━━━━━ Available data ━━━━━

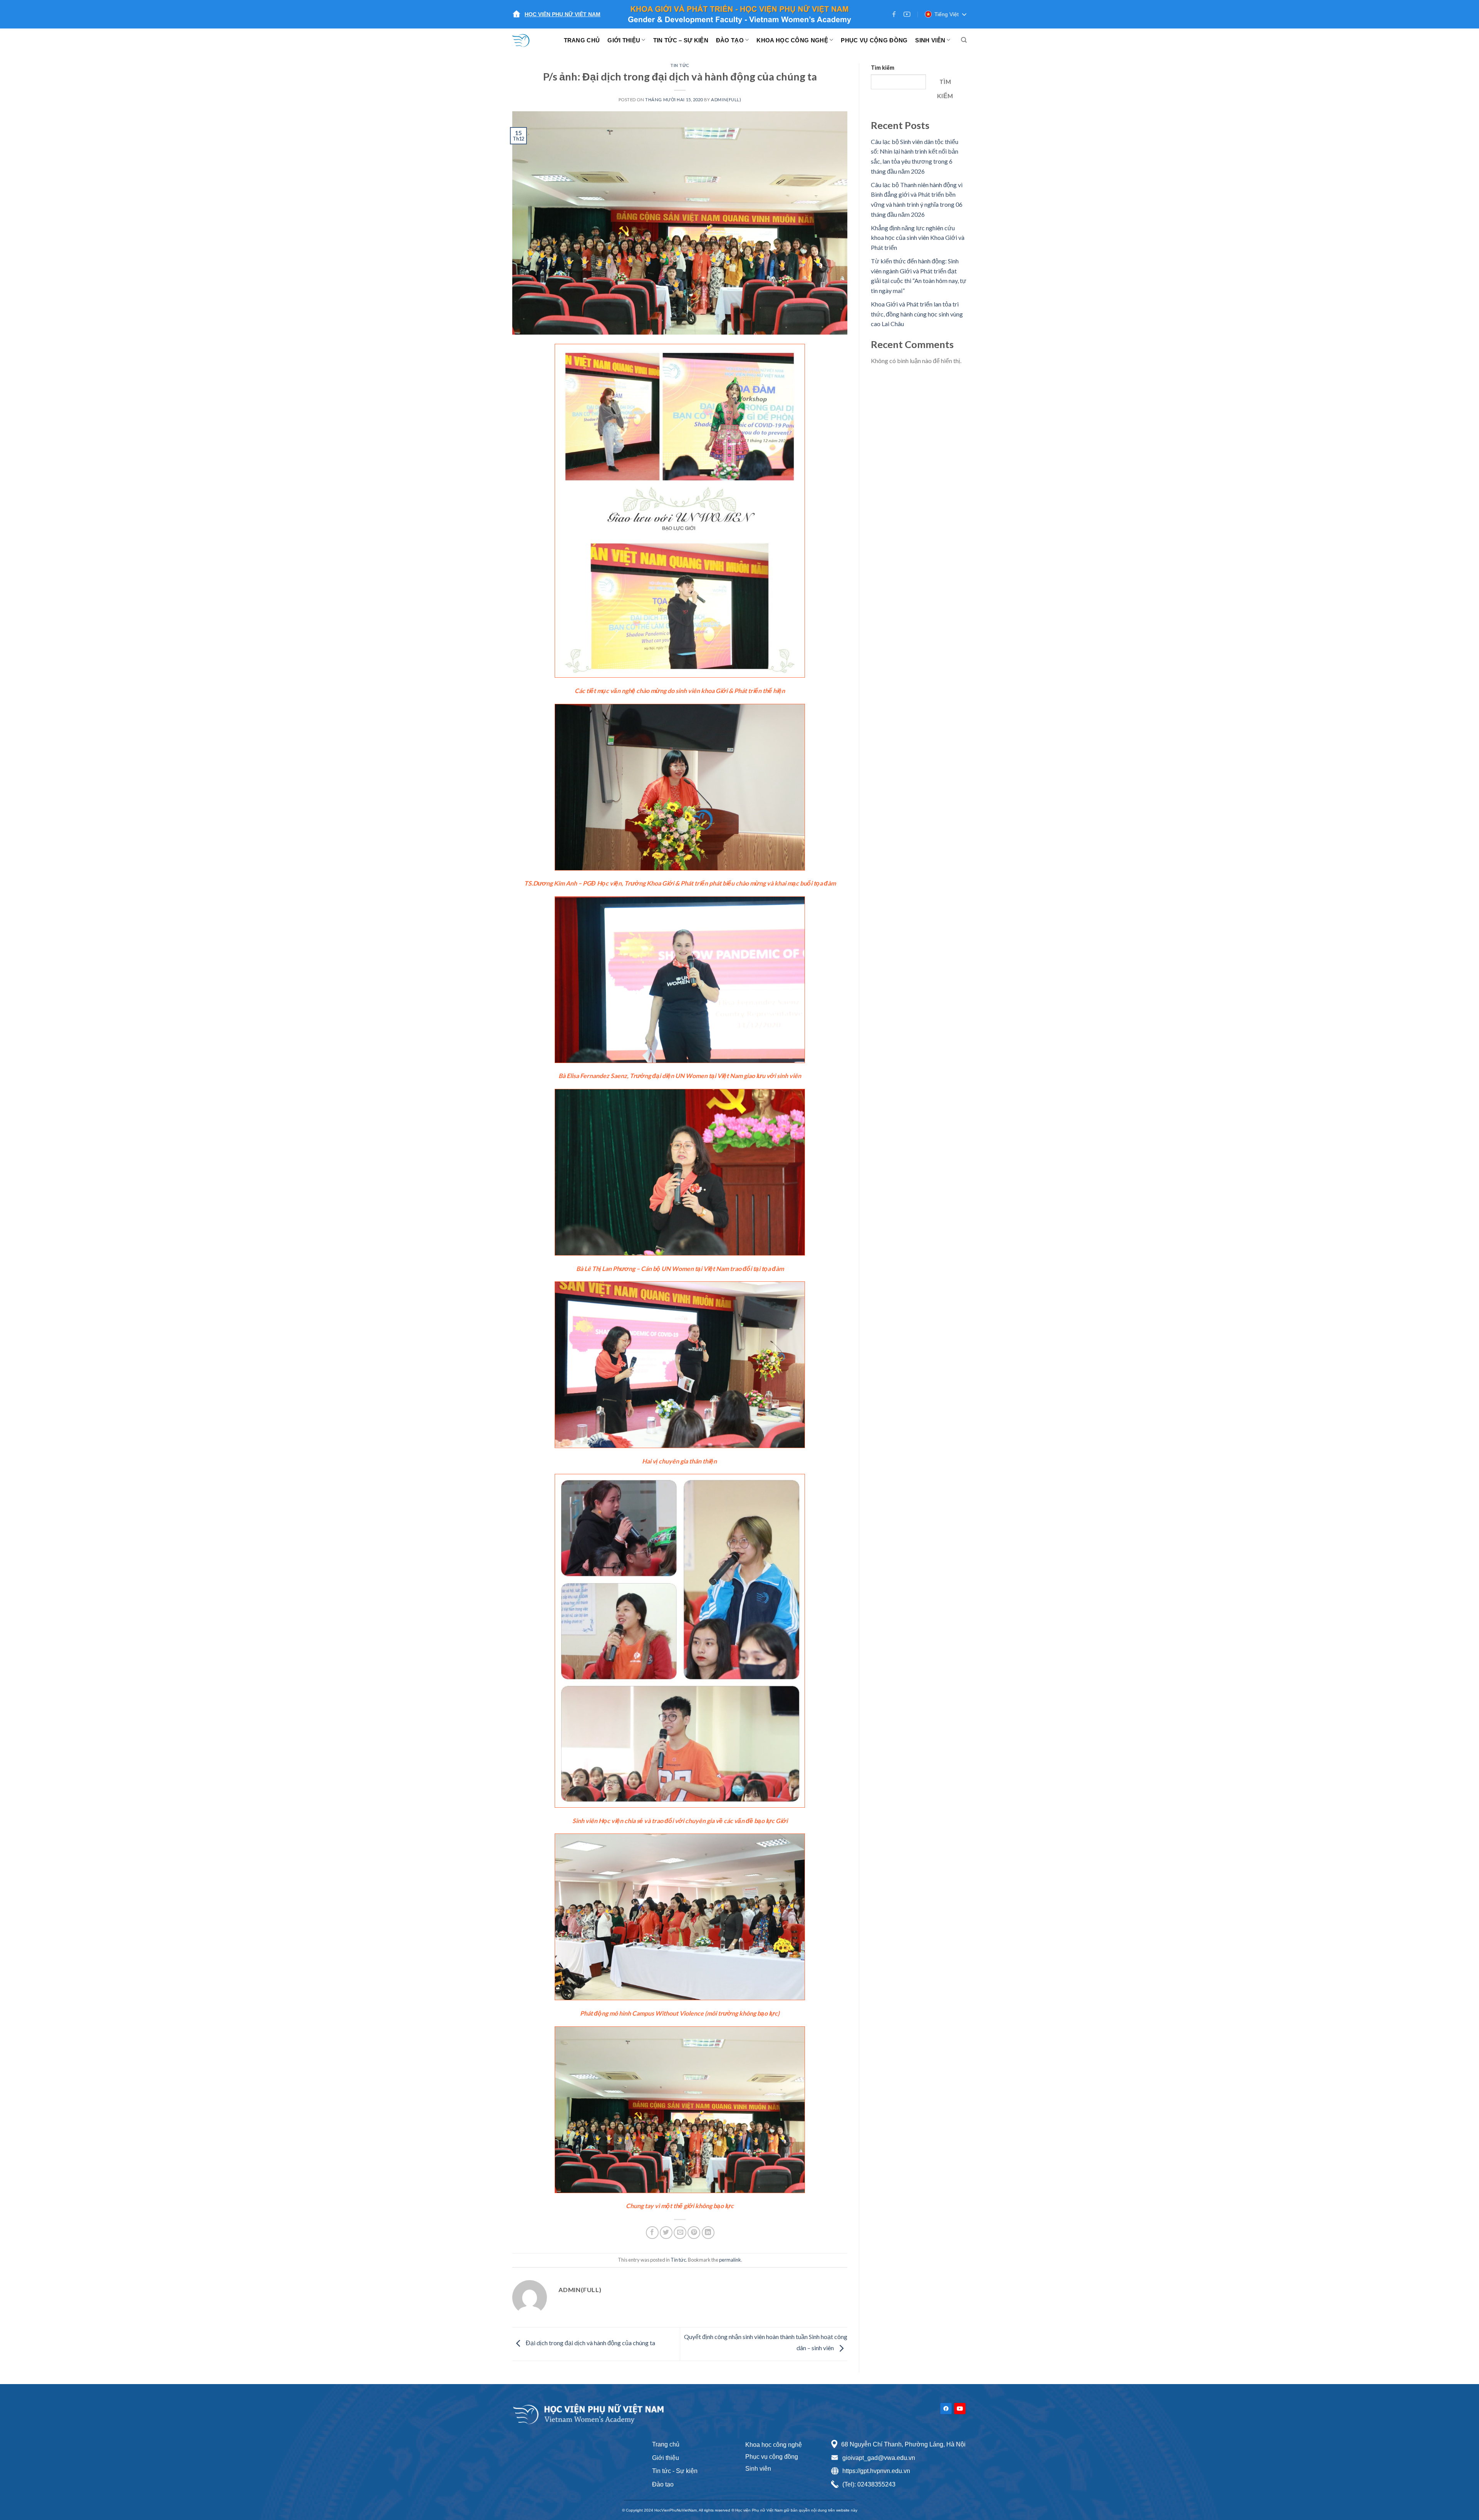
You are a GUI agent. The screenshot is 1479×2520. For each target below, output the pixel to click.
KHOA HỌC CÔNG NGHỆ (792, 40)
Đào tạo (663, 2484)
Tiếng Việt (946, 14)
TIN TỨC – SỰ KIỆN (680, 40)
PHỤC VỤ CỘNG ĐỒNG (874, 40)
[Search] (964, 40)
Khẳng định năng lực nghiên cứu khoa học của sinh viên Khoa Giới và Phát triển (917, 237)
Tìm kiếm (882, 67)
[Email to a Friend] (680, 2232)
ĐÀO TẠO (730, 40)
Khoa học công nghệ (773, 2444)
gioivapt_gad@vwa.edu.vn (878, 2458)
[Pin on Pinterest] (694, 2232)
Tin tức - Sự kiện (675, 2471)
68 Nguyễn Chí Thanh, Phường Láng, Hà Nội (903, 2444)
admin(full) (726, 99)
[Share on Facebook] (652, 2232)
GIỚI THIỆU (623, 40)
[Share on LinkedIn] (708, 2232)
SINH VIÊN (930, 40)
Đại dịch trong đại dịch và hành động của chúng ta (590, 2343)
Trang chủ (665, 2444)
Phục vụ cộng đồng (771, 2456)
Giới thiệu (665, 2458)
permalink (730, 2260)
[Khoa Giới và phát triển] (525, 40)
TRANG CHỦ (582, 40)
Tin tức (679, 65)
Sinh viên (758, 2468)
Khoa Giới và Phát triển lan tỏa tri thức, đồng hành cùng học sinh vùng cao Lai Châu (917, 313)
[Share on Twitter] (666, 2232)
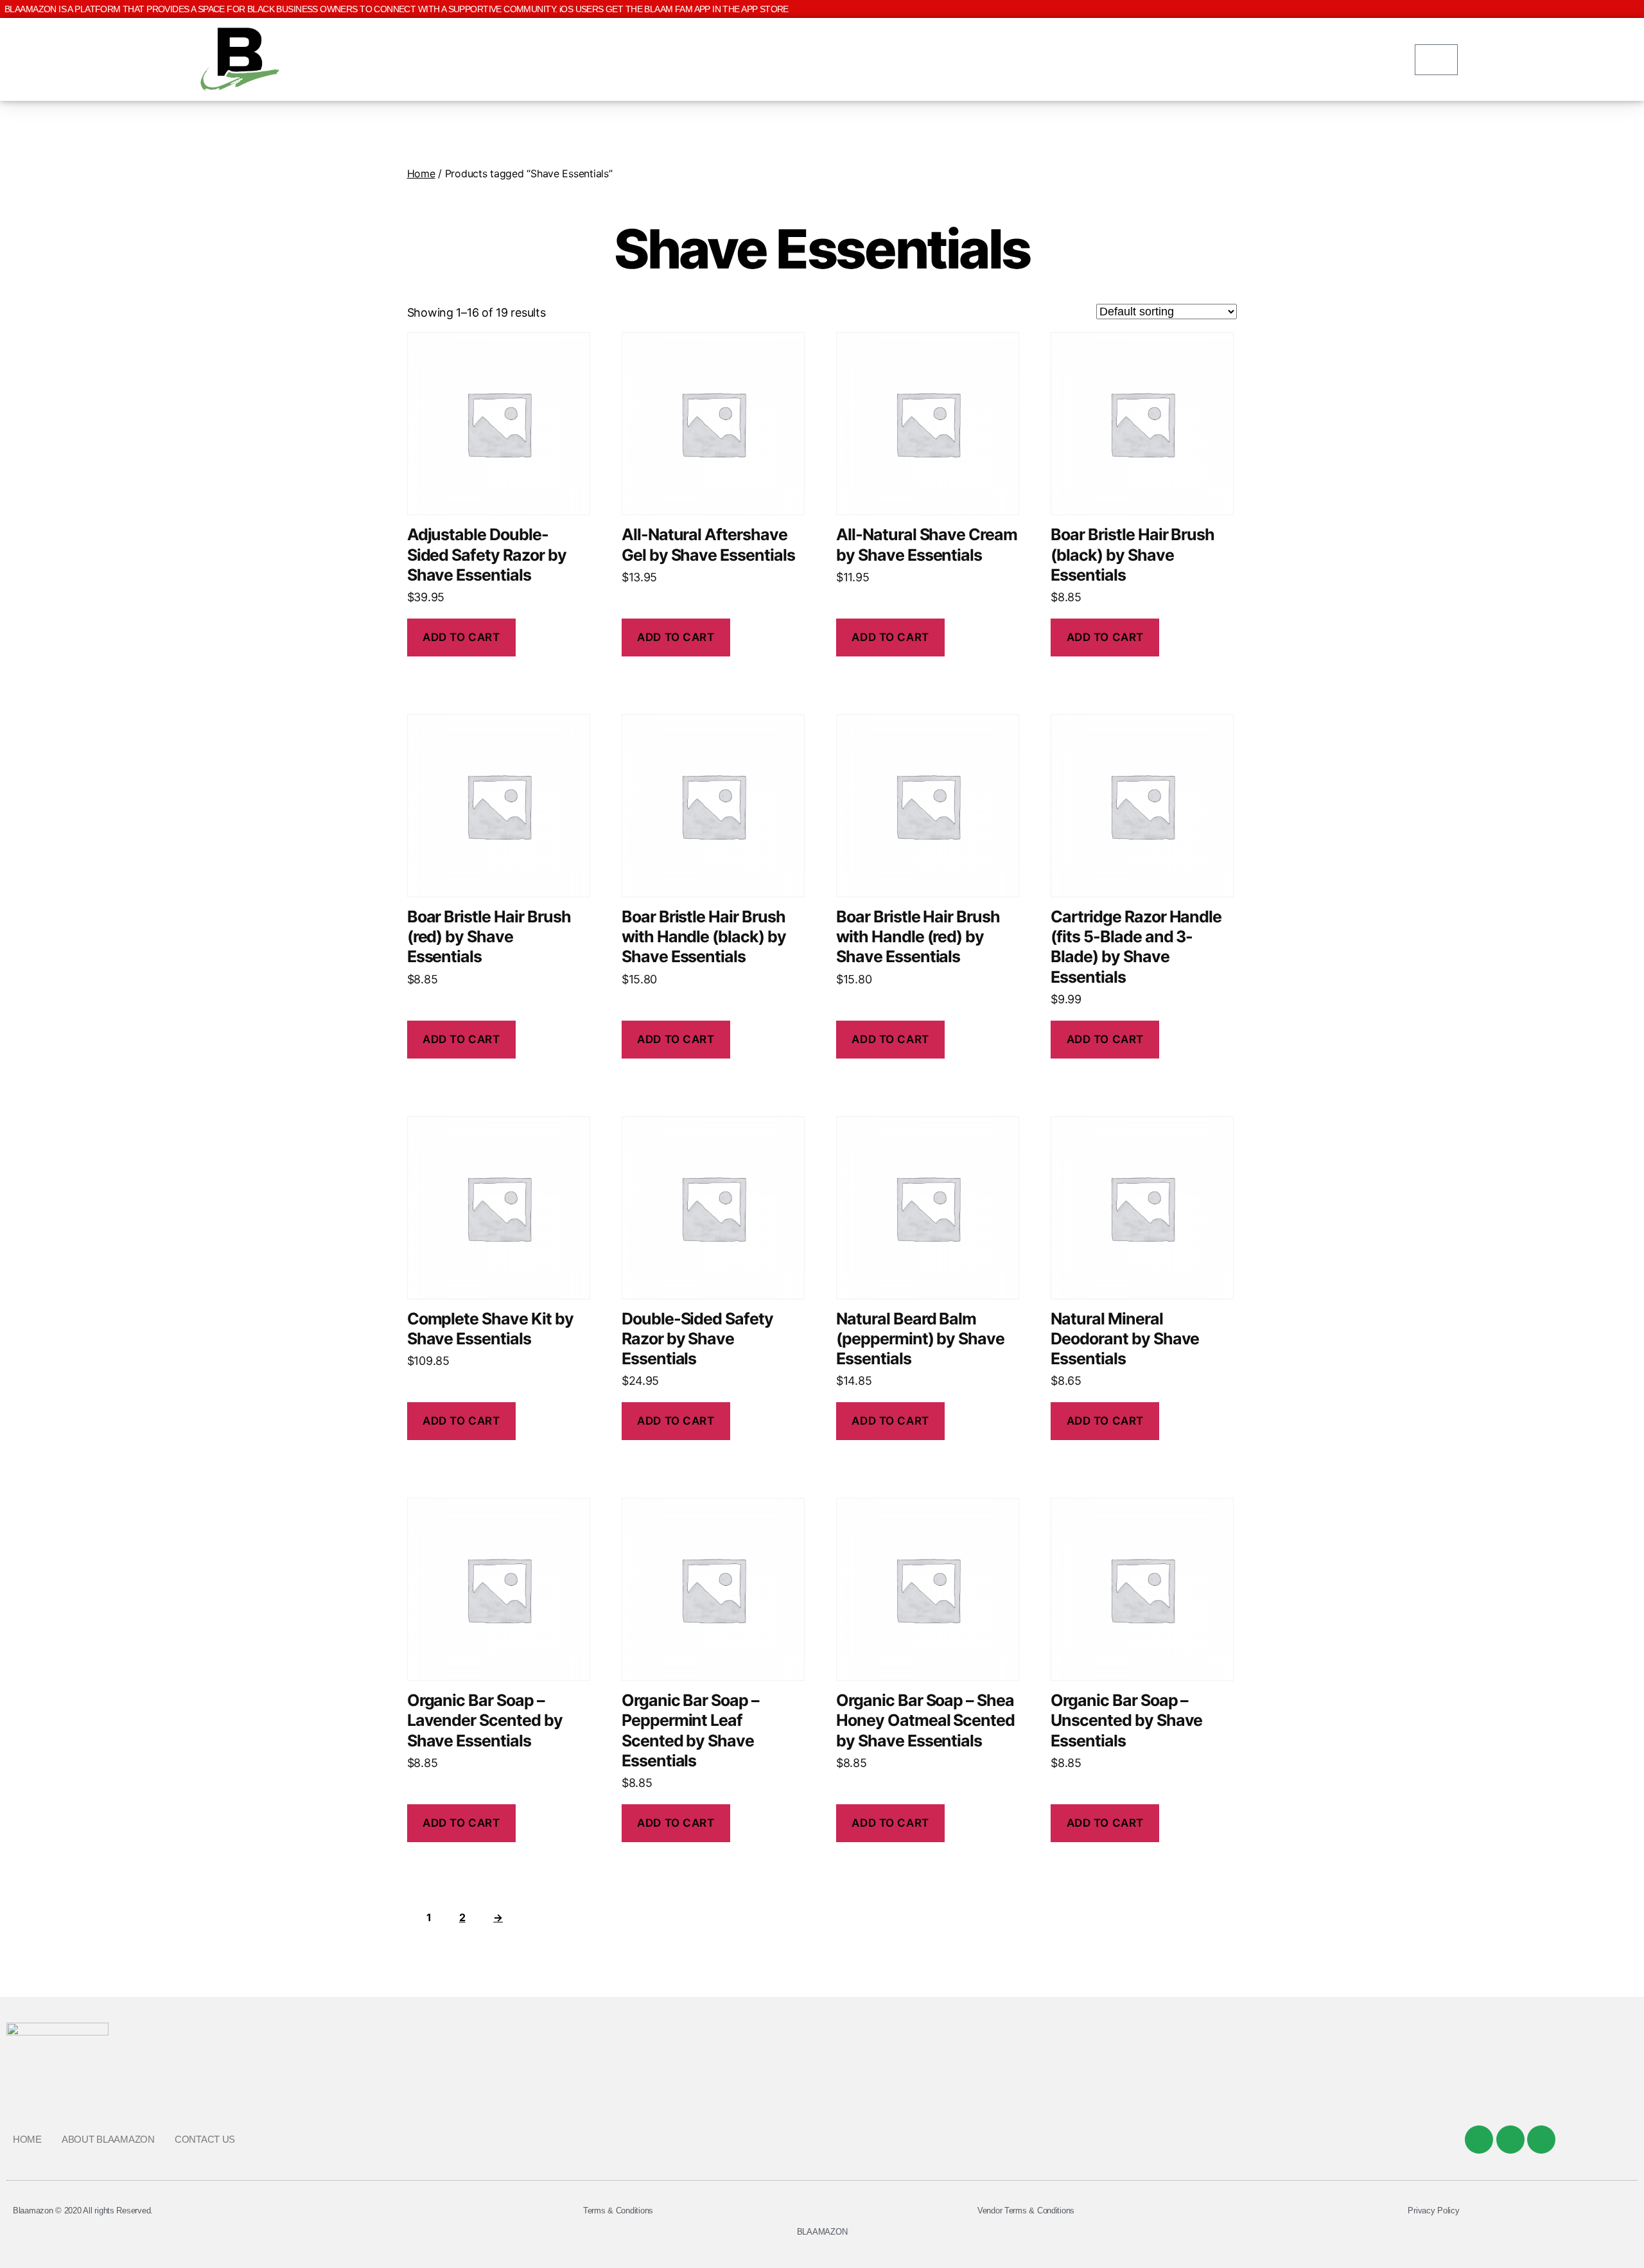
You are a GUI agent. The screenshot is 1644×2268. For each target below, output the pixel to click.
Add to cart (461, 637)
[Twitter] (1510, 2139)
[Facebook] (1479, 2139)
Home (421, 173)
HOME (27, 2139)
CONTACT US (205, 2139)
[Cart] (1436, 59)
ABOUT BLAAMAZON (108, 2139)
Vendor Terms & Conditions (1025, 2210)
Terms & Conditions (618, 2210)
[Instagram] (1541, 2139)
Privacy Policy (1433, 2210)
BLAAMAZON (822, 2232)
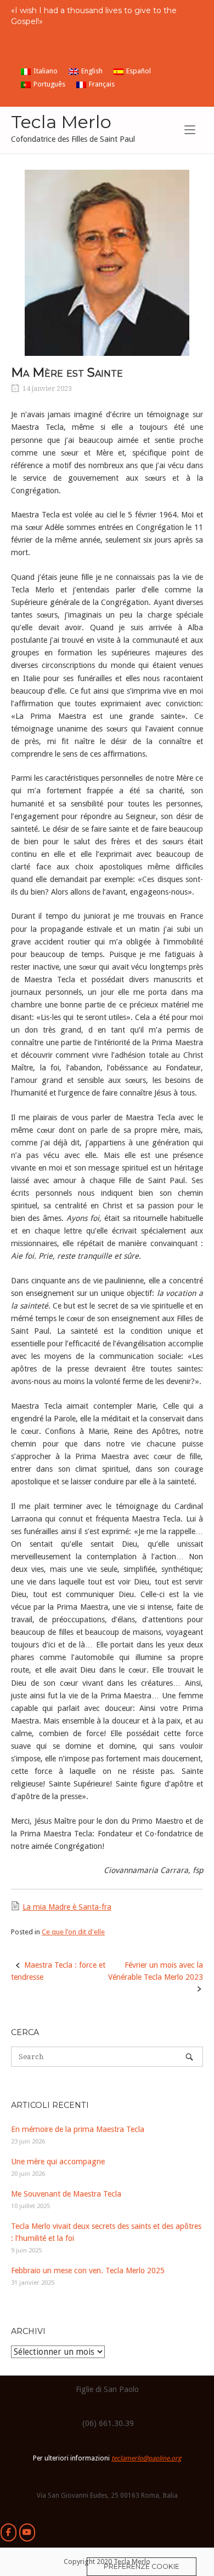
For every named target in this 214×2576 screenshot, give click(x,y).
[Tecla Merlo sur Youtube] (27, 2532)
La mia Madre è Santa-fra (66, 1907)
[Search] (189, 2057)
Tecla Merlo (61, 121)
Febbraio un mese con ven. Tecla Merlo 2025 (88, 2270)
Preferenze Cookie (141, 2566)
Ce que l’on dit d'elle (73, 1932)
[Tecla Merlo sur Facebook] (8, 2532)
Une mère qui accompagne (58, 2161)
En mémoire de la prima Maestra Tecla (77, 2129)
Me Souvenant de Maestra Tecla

━━━━━

**Task statement:** Look through the data above and return each line where the string "Maestra" occurs.

**Written response:**
En mémoire de la prima Maestra Tecla (77, 2129)
Me Souvenant de Maestra Tecla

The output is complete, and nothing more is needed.